▸ **What you will do**: Filter the data below for the string "computer" and copy each matching line.

(Saved entries)
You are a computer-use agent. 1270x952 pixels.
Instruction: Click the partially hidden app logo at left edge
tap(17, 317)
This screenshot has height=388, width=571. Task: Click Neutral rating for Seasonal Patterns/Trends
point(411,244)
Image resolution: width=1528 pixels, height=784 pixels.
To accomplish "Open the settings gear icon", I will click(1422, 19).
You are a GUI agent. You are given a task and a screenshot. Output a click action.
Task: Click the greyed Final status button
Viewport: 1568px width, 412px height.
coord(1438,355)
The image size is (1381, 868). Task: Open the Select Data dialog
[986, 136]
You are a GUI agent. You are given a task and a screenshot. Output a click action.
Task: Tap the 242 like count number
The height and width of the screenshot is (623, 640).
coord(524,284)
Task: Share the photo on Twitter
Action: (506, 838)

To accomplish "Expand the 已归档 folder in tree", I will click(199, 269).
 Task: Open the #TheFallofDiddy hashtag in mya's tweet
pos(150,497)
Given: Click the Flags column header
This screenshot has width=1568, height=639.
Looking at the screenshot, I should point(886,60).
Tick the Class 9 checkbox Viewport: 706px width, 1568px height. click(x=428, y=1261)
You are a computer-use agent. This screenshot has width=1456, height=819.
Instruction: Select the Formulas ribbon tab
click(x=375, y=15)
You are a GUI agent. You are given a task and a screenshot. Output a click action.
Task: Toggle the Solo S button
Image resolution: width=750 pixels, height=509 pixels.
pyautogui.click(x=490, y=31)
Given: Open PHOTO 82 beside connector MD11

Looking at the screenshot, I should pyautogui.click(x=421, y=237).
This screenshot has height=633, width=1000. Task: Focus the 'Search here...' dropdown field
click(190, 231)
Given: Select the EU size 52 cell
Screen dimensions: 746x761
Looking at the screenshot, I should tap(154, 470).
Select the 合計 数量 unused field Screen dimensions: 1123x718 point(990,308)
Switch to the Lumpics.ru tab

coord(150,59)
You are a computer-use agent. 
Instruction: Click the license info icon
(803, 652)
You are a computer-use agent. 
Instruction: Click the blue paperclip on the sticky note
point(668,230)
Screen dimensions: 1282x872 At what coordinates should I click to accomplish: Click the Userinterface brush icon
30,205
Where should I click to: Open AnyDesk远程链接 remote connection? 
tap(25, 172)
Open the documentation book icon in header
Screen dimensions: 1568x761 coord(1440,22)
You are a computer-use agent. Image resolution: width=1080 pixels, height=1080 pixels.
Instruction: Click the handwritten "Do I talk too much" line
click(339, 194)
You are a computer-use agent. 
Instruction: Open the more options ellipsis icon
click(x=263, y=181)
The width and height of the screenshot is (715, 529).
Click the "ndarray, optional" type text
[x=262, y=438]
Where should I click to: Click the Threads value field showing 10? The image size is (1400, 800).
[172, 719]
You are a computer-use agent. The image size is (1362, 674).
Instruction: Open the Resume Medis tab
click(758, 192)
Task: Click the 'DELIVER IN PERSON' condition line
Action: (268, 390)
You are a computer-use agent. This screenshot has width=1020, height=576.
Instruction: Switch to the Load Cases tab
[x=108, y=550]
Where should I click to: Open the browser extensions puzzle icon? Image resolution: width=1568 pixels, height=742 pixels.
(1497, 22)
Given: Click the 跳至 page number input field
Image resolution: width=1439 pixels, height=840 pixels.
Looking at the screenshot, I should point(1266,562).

▸ **Answer to this exercise**:
You are a computer-use agent. 1270x952 pixels.
You are a computer-use agent. This screenshot has width=1456, height=819.
You are a computer-use agent. 
You are a computer-use agent. 
You are a computer-use agent. Image resolution: width=1080 pixels, height=1080 pixels.
You are a computer-use agent. 
You are a computer-use agent. The image size is (1362, 674).
You are a computer-use agent. This screenshot has width=1020, height=576.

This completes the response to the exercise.